begin TASK INPUTS
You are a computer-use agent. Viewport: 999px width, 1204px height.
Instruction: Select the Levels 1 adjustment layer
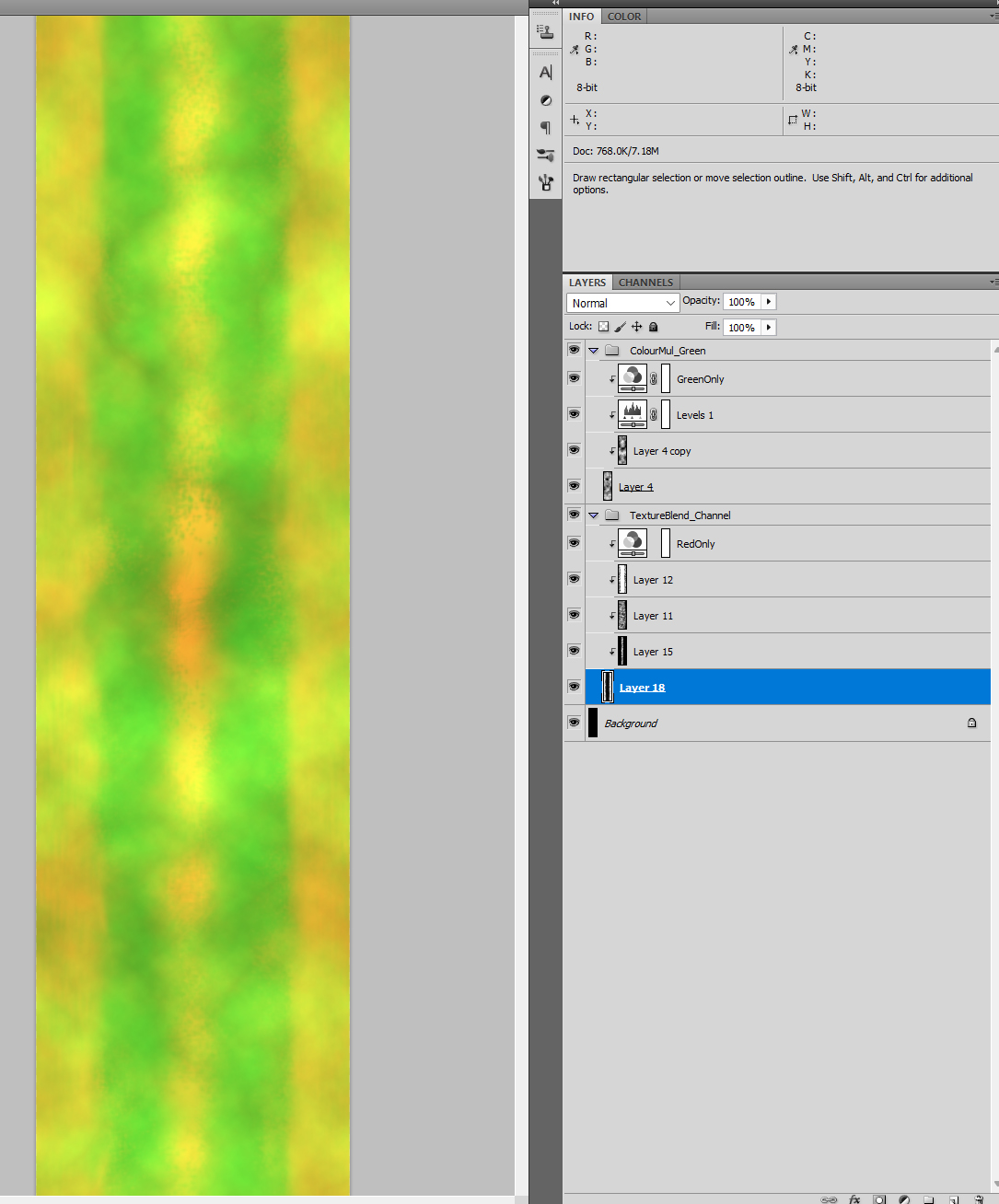694,415
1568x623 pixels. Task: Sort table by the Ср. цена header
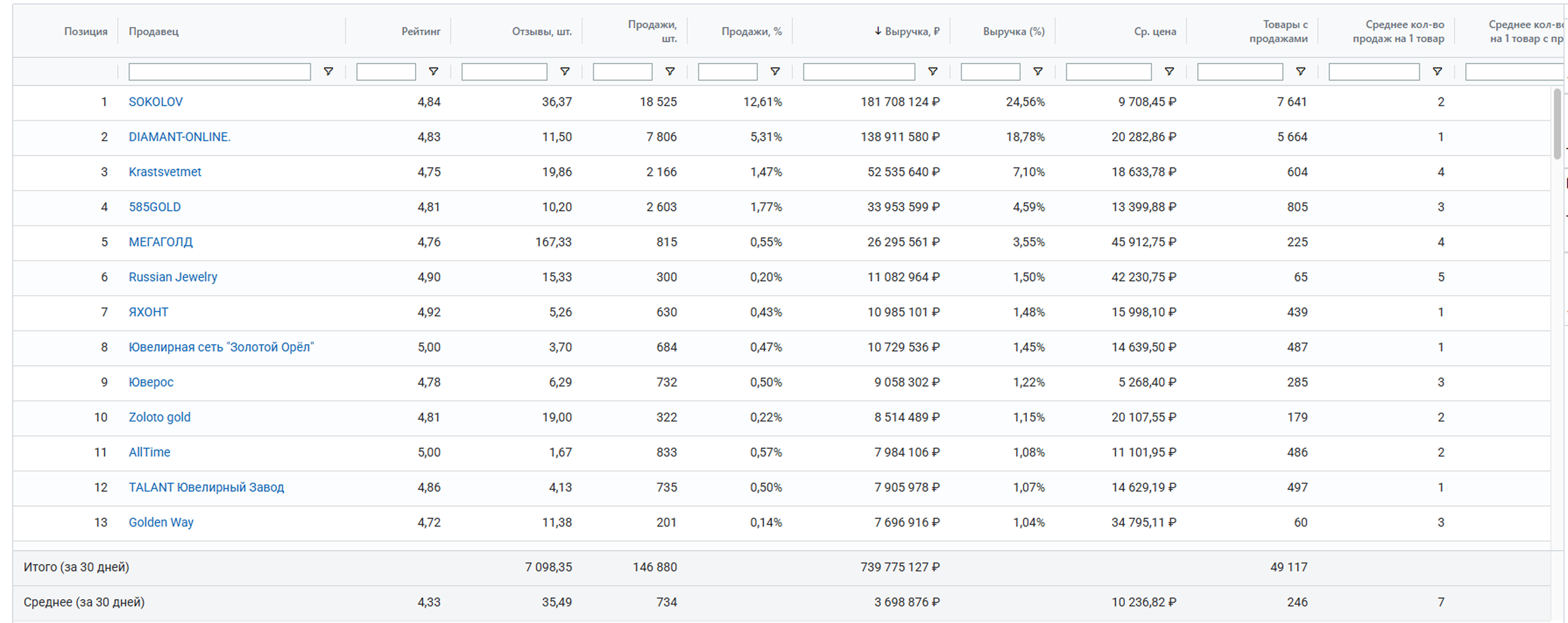pyautogui.click(x=1155, y=31)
end TASK INPUTS
• _THE PROBLEM_: Copy all of the data above verbatim, leaving out the pictures.

• _RESULT OF THIS EXERCISE_:
You are a computer-use agent. Viewport: 999px width, 1204px height.
Instruction: Select the Levels 1 adjustment layer
694,415
1568x623 pixels. Task: Sort table by the Ср. цена header
pyautogui.click(x=1155, y=31)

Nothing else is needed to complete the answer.